No matter what your skill level its when you begin, you can get an “A” in this class. My final grade is based on where you began and where you ended up and what is it that you found.*
understanding and loving are inseparable**
Lynda Barry is writing about a comic-making class for adults but she could be writing about wisdom.
How wise can we become?
We won’t know until the very end, if our aim is to be lifelong learners:
The root of the word “education” is e-ducere, literally to lead forth, or to bring out something that is potentially present.^
To stop growing in wisdom jeopardises everything: wisdom shapes our worldview but worldview can shape our wisdom. Seth Godin provides a helpful reminder that:
A worldview is the shortcut, the lens each of us uses when we see the world. It’s our assumptions and biases and yes, stereotypes about the world around us.^^
Wisdom isn’t so much what we know but how we live.
Wise lives like public gardens, open to all and taking a lifetime to establish. They don’t contain everything but they do have themes that can be added to.
They are a labour of love, which brings me to Erich Fromm’s words, included by Maria Popova in blog telling the story in the children’s book The Fate of Fausto about a man who wanted to own the world and who meets a watery end.
Believing he now owns flowers and sheep and trees and mountains, Fausto comes to the sea, vast and unbowing. He declares his ownership over the waters but the sea is silent. Fausto rants and the sea eventually asks how Fausto can own something he does not love, that he could not love her if he doesn’t understand her.
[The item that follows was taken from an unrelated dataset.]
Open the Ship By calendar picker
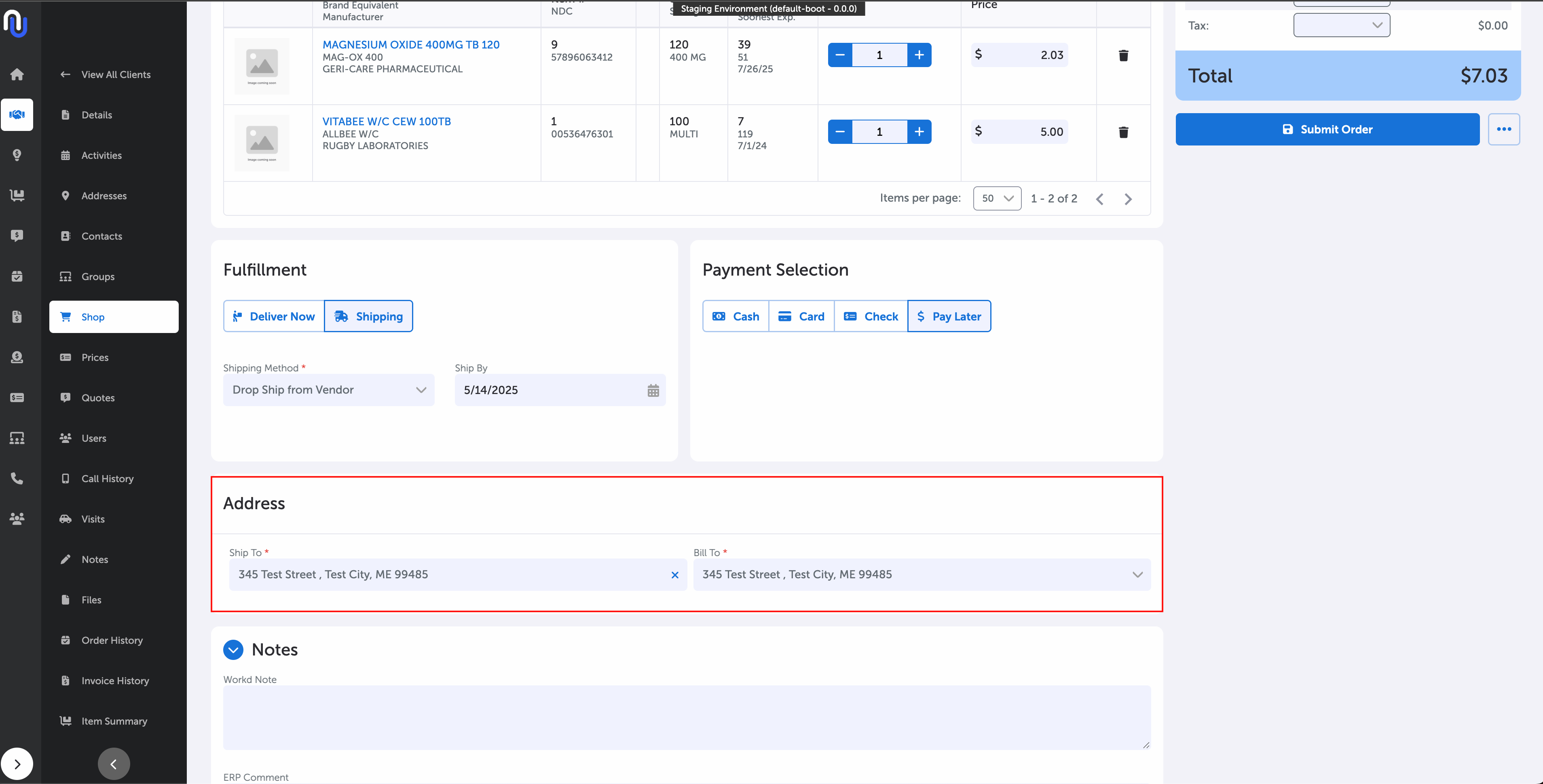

Previously, ranting and stamping his feet has got Fausto his ownership way with others, but it marks his demise when he tries to stomp on water.
Wisdom understands that what we know isn’t “it” but is partial and there is so much more to know and also many things we will never know – which is, by the way, another form of knowing.
How can we own? We are the students and nature our teacher:
I went to the woods because I wanted to live deliberately, to front only the essential facts of life, and see if I could not learn what it has to tach and not, when I came to die discover that I had not lived.*^
(*From Lynda Barry’s Making Comics.)
(**Erich Fromm, quoted in Maria Popova’s Brain Pickings: The Fate of Faust […].)
(^From Erich Fromm’s The Art of Loving.)
(^^From Seth Godin’s This is Marketing.)
(*^From Henry David Thoreau’s Where I Lived, and What I Lived For.)